The study appears this week in Nature.
“People who do not wear shoes when they run have an astonishingly different strike,” Daniel E. Lieberman, PhD, a professor of human evolutionary biology at Harvard University and co-author of the study, stated a university press release. “By landing on the middle or front of the foot, barefoot runners have almost no impact collision, much less than most shod runners generate when they heel-strike. Most people today think barefoot running is dangerous and hurts, but actually you can run barefoot on the world's hardest surfaces without the slightest discomfort and pain. All you need is a few calluses to avoid roughing up the skin of the foot.
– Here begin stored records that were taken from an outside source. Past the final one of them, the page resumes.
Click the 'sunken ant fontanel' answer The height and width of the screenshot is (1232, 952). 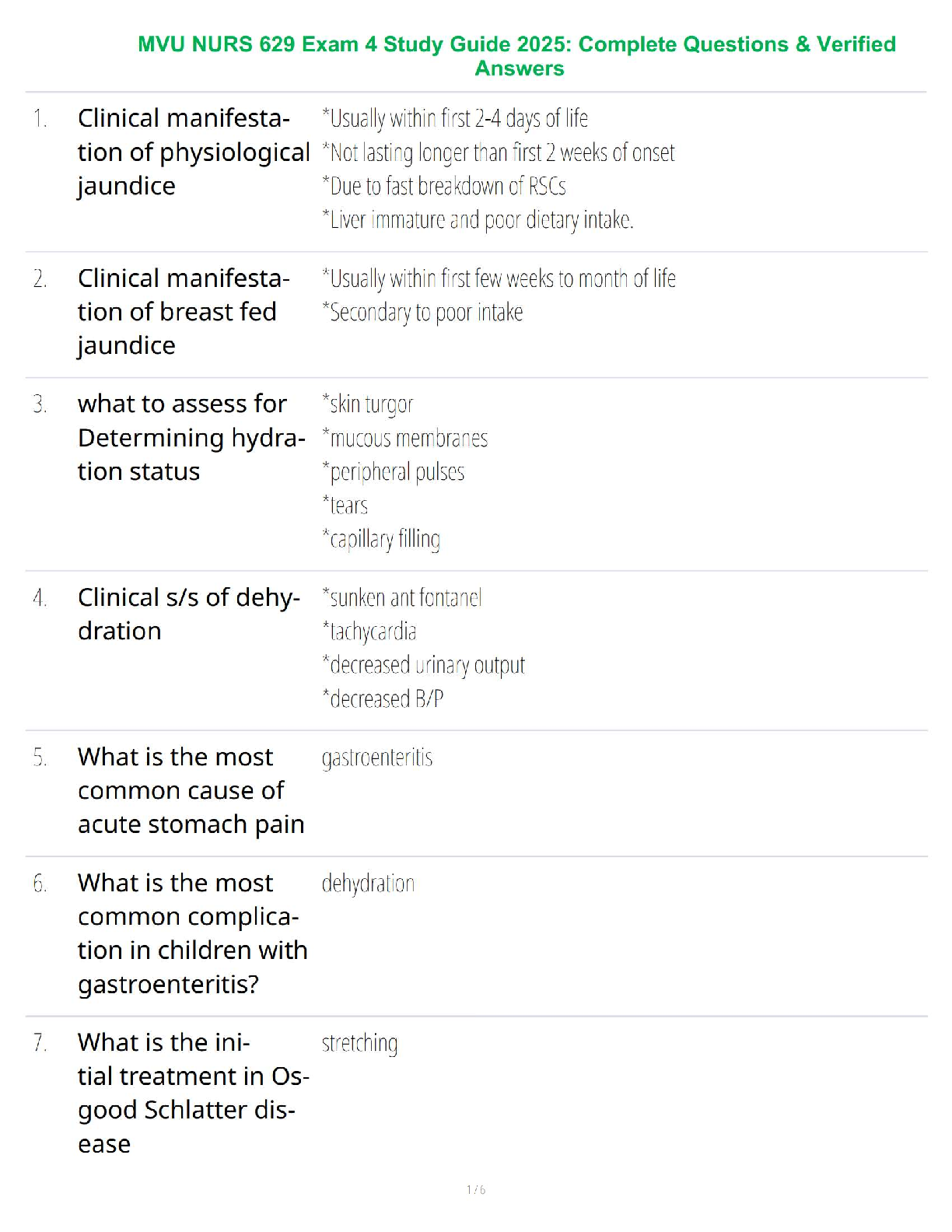point(402,597)
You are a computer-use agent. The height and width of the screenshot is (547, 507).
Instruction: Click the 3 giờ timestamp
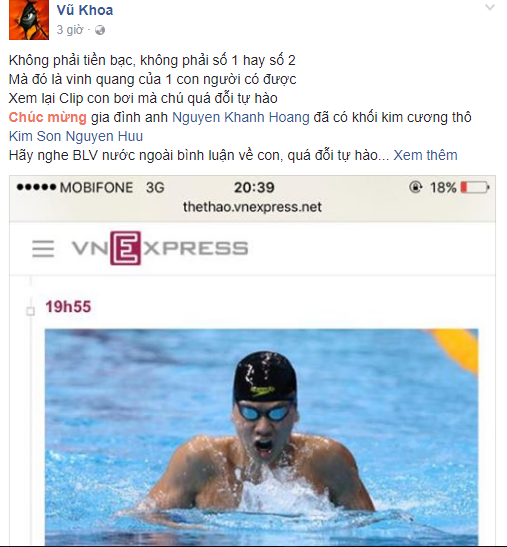pyautogui.click(x=70, y=30)
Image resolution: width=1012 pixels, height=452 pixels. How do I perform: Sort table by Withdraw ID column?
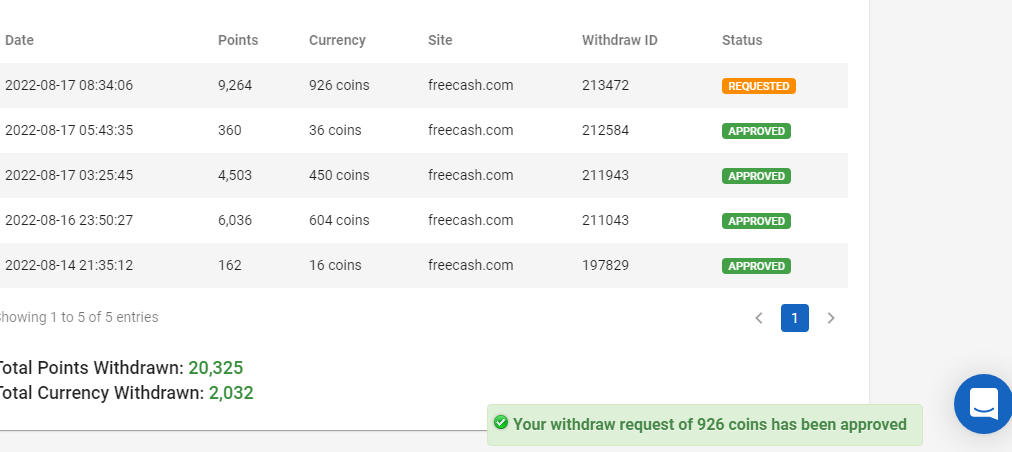(x=620, y=41)
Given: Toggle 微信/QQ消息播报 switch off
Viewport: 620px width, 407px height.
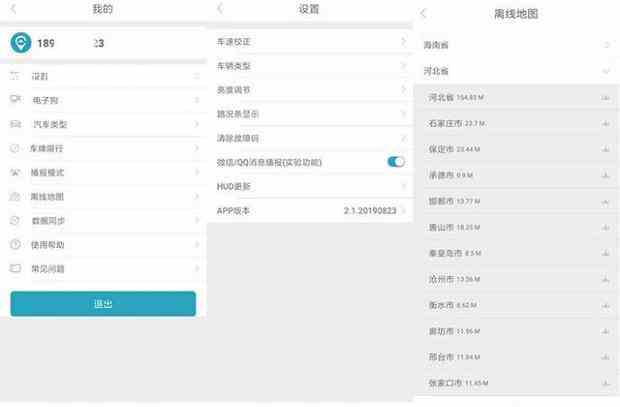Looking at the screenshot, I should (x=395, y=161).
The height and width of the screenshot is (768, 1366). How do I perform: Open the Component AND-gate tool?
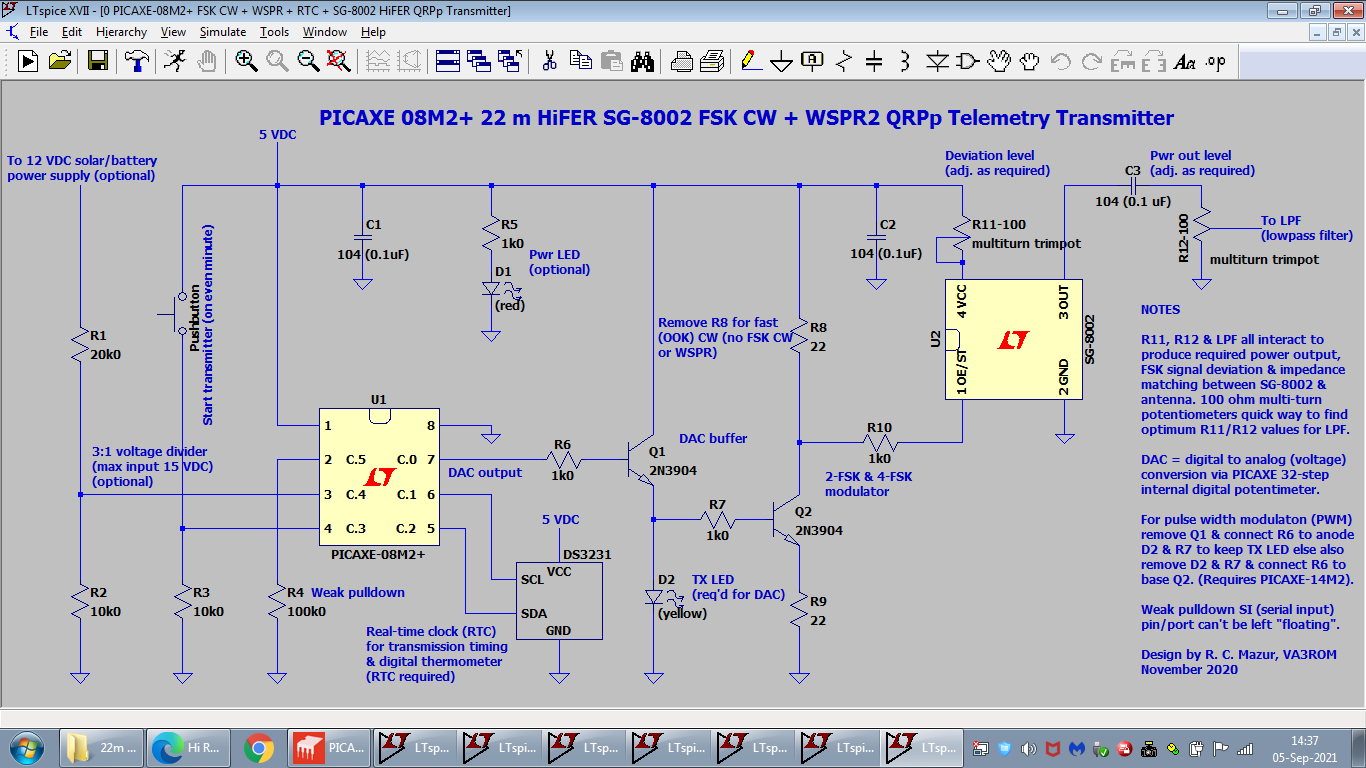(967, 62)
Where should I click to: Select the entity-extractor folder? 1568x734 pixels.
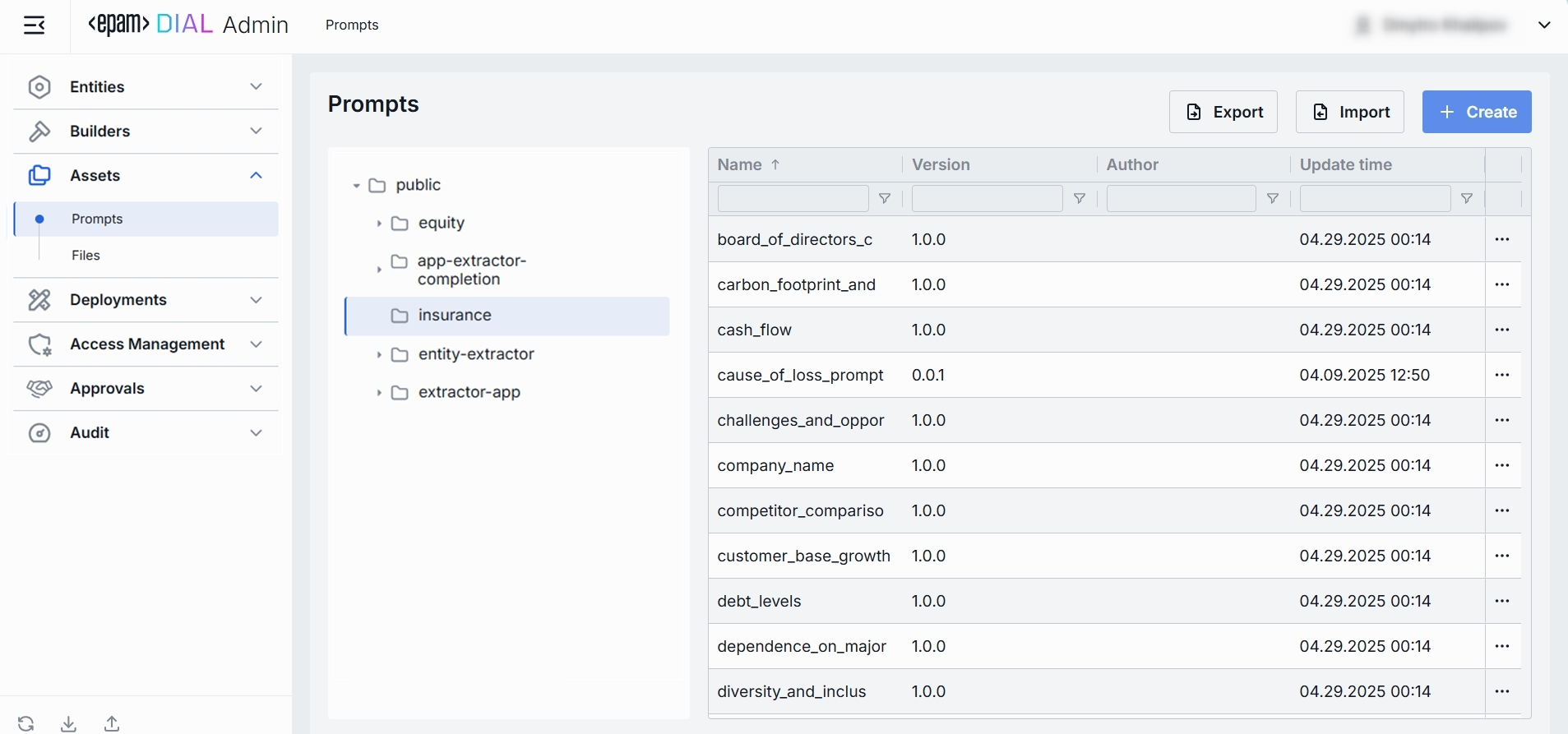pos(476,354)
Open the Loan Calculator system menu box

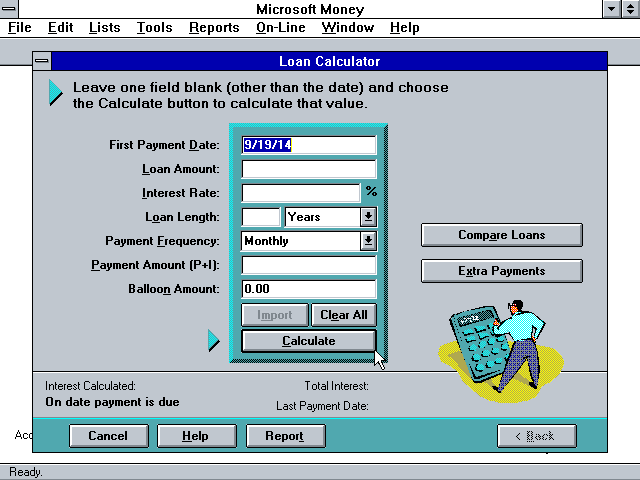42,62
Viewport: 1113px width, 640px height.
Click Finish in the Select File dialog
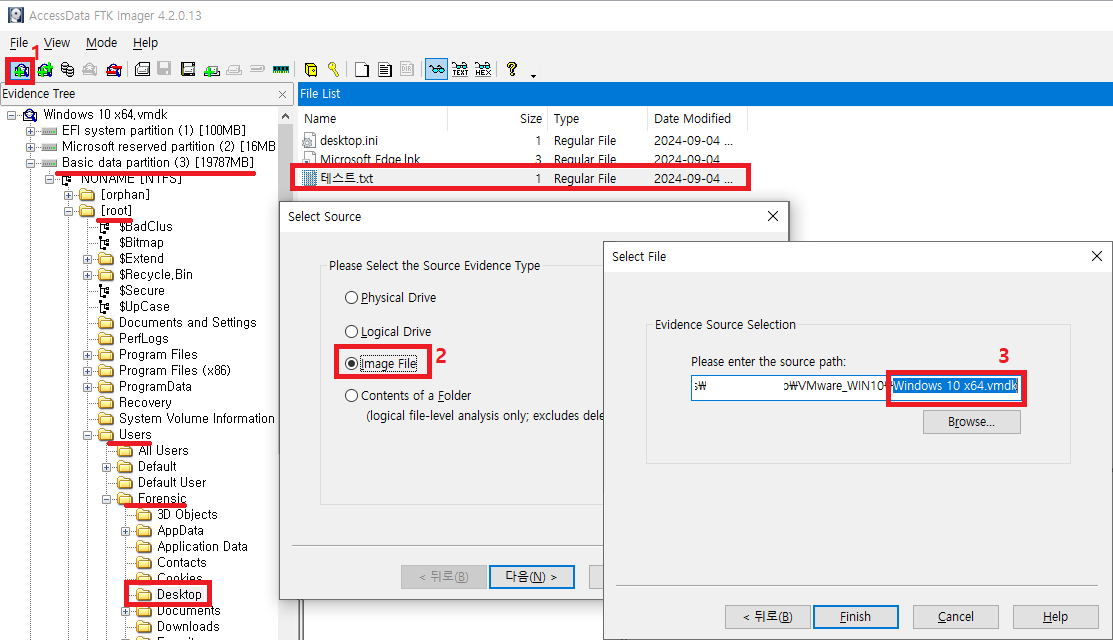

Further, it might be less injurious than the way some people run in shoes.”
Using runners from the United States and Kenya, Lieberman and his colleagues from Harvard University, the University of Glasgow and Moi University, analyzed the running gaits of the following three groups:
- runners who always raced barefoot;
- runners who always wore shoes; and
- runners who once wore shoes and switched to running barefoot.
The investigators found that most runners who wore shoes experienced heel-strike, while barefoot runners had mid-or forefoot landings.
Madhusudhan Venkadesan, PhD, a co-author of the study noted that heel-strike causes pain in runners who are barefoot or wearing minimal footwear. “Barefoot runners point their toes more at landing, avoiding this collision by decreasing the effective mass of the foot that comes to a sudden stop when you land, and by having a more compliant, or springy, leg,” he said.
Lieberman noted that early humans had less developed arches in their feet, while modern man has evolved a strong, large arch for running.
He hopes that studies like his will provide insight on how to prevent repetitive stress injuries.
“Our hope is that an evolutionary medicine approach to running and sports injury can help people run better for longer and feel better while they do it,” Lieberman stated in the release.